SUPPLIED MATERIAL:
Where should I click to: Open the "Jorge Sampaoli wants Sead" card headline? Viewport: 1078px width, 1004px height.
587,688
---
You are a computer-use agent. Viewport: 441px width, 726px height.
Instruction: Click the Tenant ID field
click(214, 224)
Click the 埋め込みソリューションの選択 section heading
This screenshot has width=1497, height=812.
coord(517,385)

WHAT THE EXERCISE ASKS: Convert everything from the line containing "You are a computer-use" down to the line containing "coord(517,385)" into a JSON list of strings, one string per line, with blank lines left out.

FINAL RESULT:
[
  "You are a computer-use agent. Viewport: 441px width, 726px height.",
  "Instruction: Click the Tenant ID field",
  "click(214, 224)",
  "Click the 埋め込みソリューションの選択 section heading",
  "This screenshot has width=1497, height=812.",
  "coord(517,385)"
]